__Estratto del testo__:
○ ○ ○ ○

A trent’anni dalla caduta del Muro un dato di fatto è unanimemente condivisibile: i tedeschi sanno dare un gran valore al ricordo. E non mi riferisco alle reminiscenze personali della gente ma a una grande e unica Memoria Collettiva. 

Chi cammina lungo le strade di Berlino ha memoria di certi luoghi perché li conosce (anche) per merito del cinema. I film rendono familiari persone e dettagli mai vissuti in prima persona, eppure il cinema è in grado di annientare distanze e tempo, di ribaltare le dimensioni e di causarne di nuove, di portare il cielo in terra e viceversa.

Infatti, nel film Suspiria di Luca Guadagnino sono state le chiacchiere di una comitiva di ragazze, residenti in una scuola di danza stregata,

 a far cantare l’immagine di una Berlino fine anni ‘70. Una compagnia di ballerine commenta, all’interno di un edificio rigoroso e grandioso, ubicato vicino al Muro, la vita di una Berlino disgraziata. Perché è così impattante il giudizio di queste ragazze? Perché non sono meri vaniloqui spassionati, perché quelle frasi sono pronunciate nel mezzo di una sala cinematografica durante la proiezione di Suspiria e, quindi, qualcosa di soprannaturale deve accadere per forza. E, infatti, Suspiria di Luca Guadagnino non racconta di comuni ballerine di una qualsivoglia scuola, impegnate in esercizi come il plié, il ronde de jambe o la pirouette, ma dice di stare in guardia perché… le streghe son tornate.

○ ○ ○ ○

__Dati forniti__:
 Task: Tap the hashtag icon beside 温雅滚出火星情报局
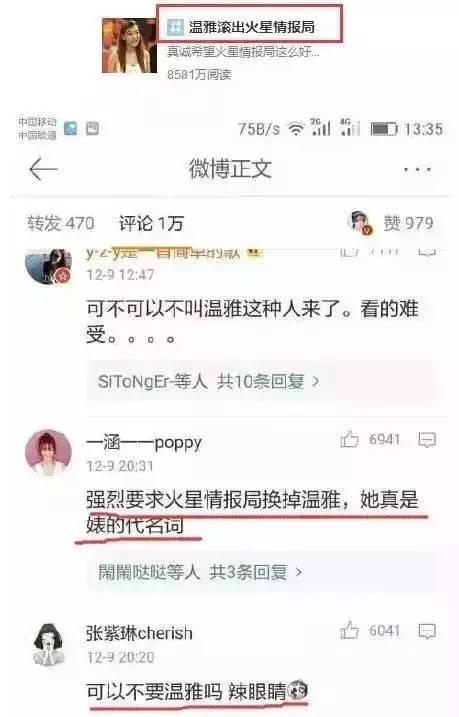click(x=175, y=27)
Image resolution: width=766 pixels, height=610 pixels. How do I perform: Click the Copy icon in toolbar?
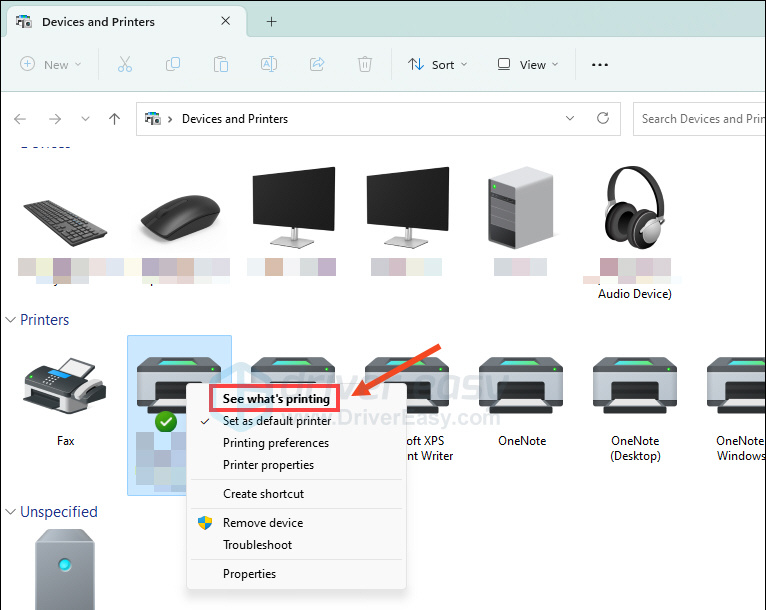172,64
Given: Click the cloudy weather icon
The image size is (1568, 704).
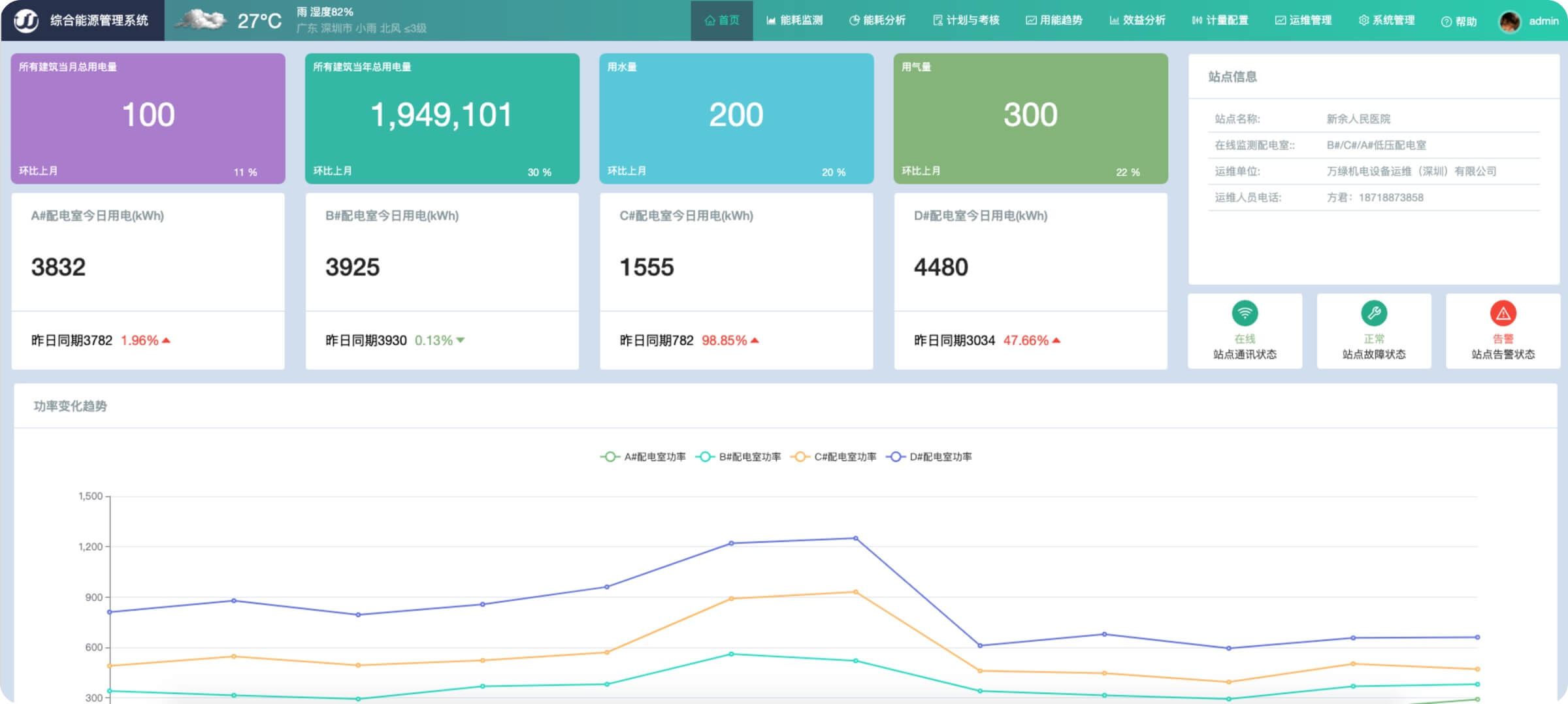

○ ○ ○ ○

__Obiettivi__:
A: Elenca gli esercizi di danza nominati nell'estratto su Suspiria.
B: Modifica tutti i record sostituendo "icon" con "button" e lasciando invariato tutto il resto; ometti le immagini nella risposta.
I record non hanno alcun legame con l'estratto.

__Risposte in ordine__:
A: plié, ronde de jambe, pirouette

B:
 Task: Tap the hashtag button beside 温雅滚出火星情报局
click(x=175, y=27)
Image resolution: width=766 pixels, height=610 pixels. How do I perform: Click the Copy button in toolbar?
172,64
Given: Click the cloudy weather button
The image size is (1568, 704).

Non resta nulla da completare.